WORK TO COMPLETE — Please copy the data word for word, starting with the line that contains "You are a GUI" and going on through the end of the data. Leave the pictures out of your copy.

(Document and screenshot pointing data)

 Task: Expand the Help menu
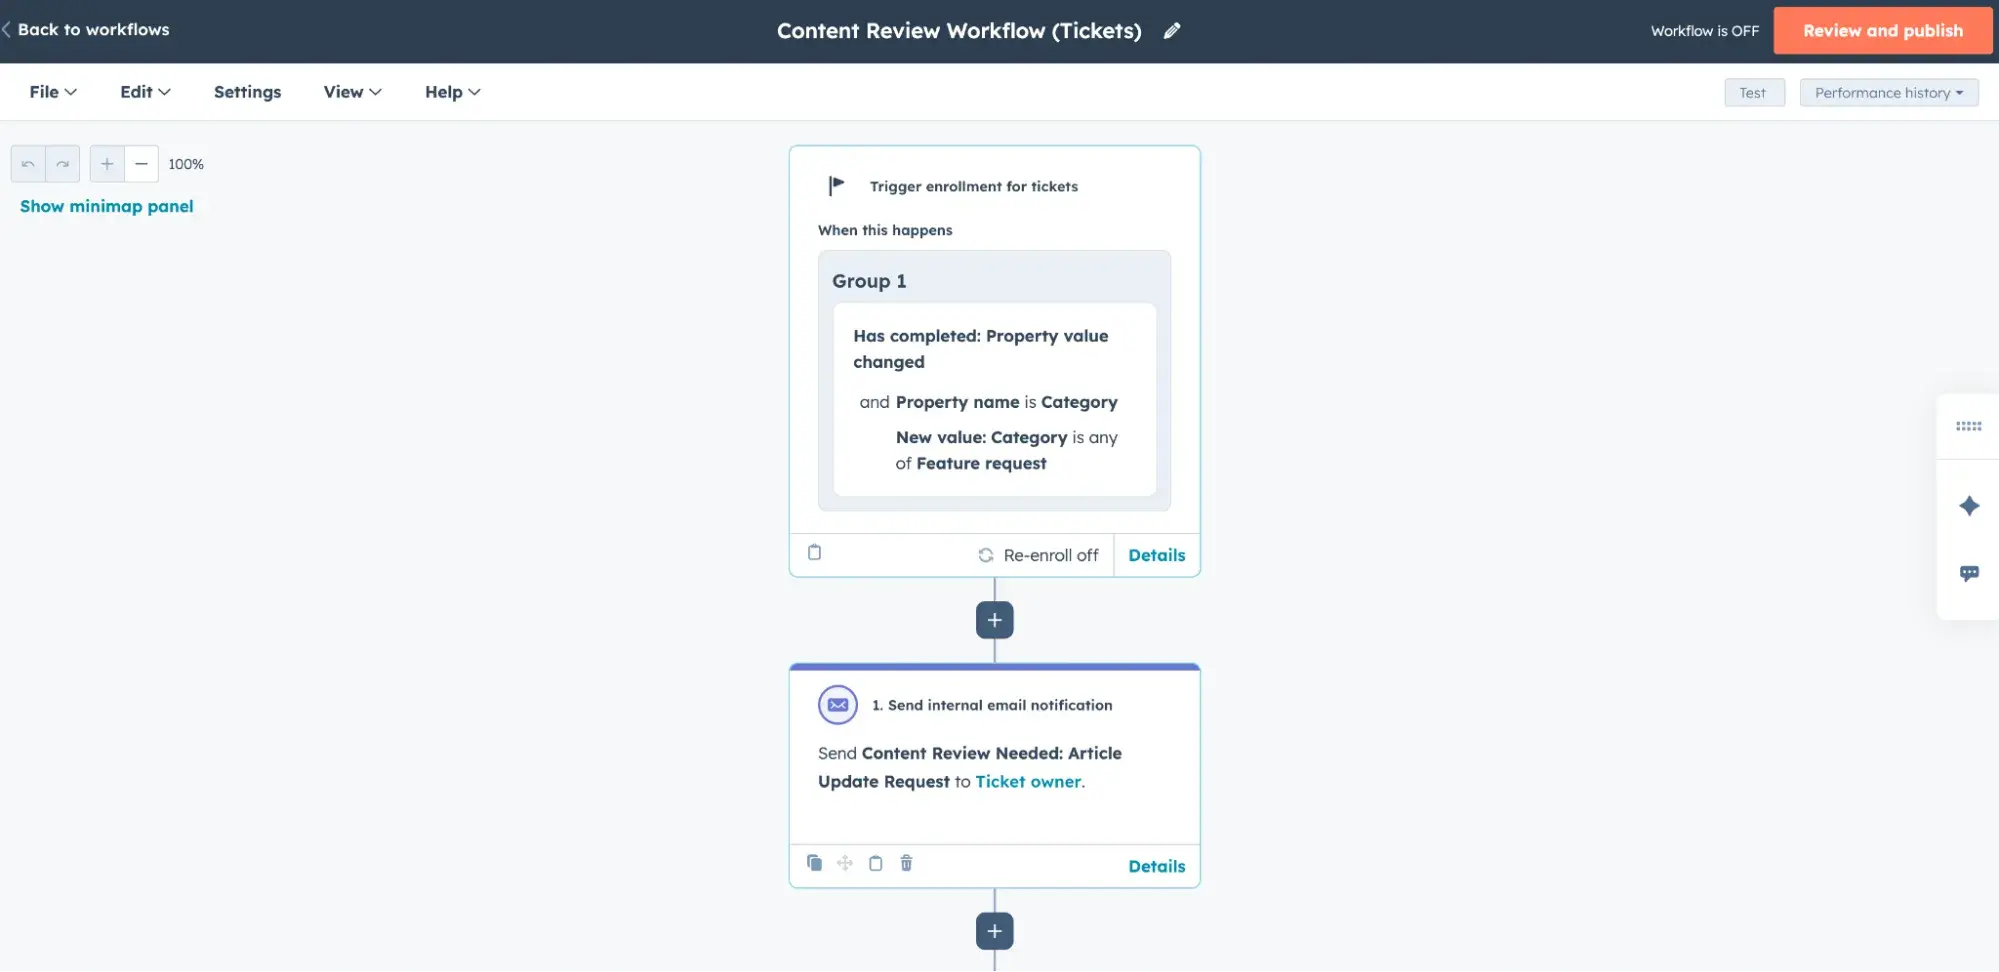[x=451, y=92]
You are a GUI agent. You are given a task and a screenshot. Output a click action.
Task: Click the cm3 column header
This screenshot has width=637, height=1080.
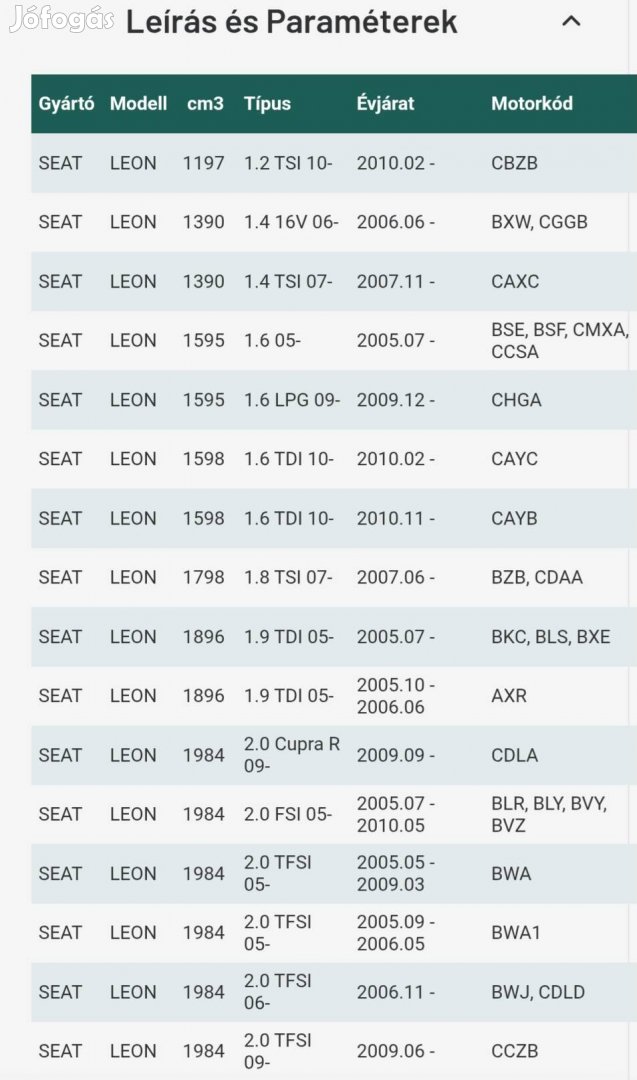pyautogui.click(x=205, y=103)
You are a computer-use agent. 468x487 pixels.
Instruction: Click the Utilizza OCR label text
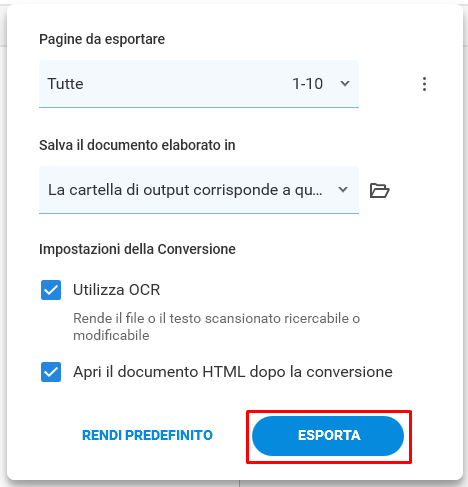point(117,290)
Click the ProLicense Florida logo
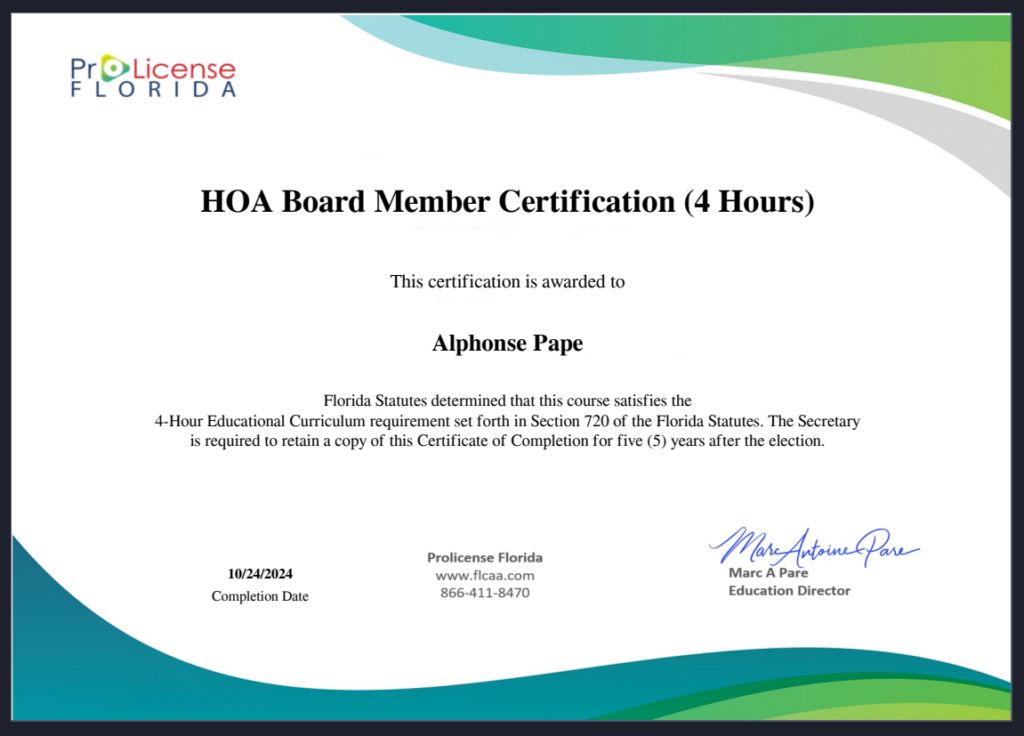The height and width of the screenshot is (736, 1024). click(x=153, y=77)

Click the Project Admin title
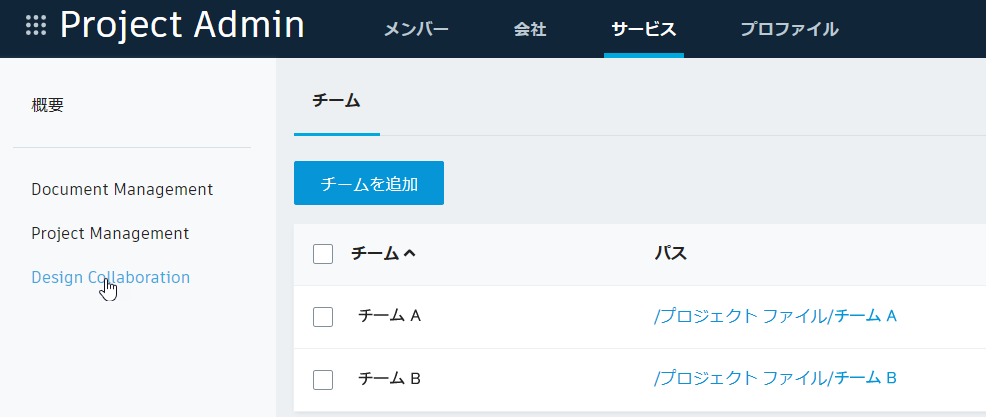click(x=182, y=26)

RESULT —
You are a GUI agent. You are given a task and a screenshot. Output a click action.
Task: Click the cm3 column header
This screenshot has width=637, height=1080.
pyautogui.click(x=205, y=103)
You are a computer-use agent. 468x487 pixels.
Instruction: Click the Utilizza OCR label text
point(117,290)
Click the ProLicense Florida logo
The height and width of the screenshot is (736, 1024). click(x=153, y=77)

Click the Project Admin title
click(x=182, y=26)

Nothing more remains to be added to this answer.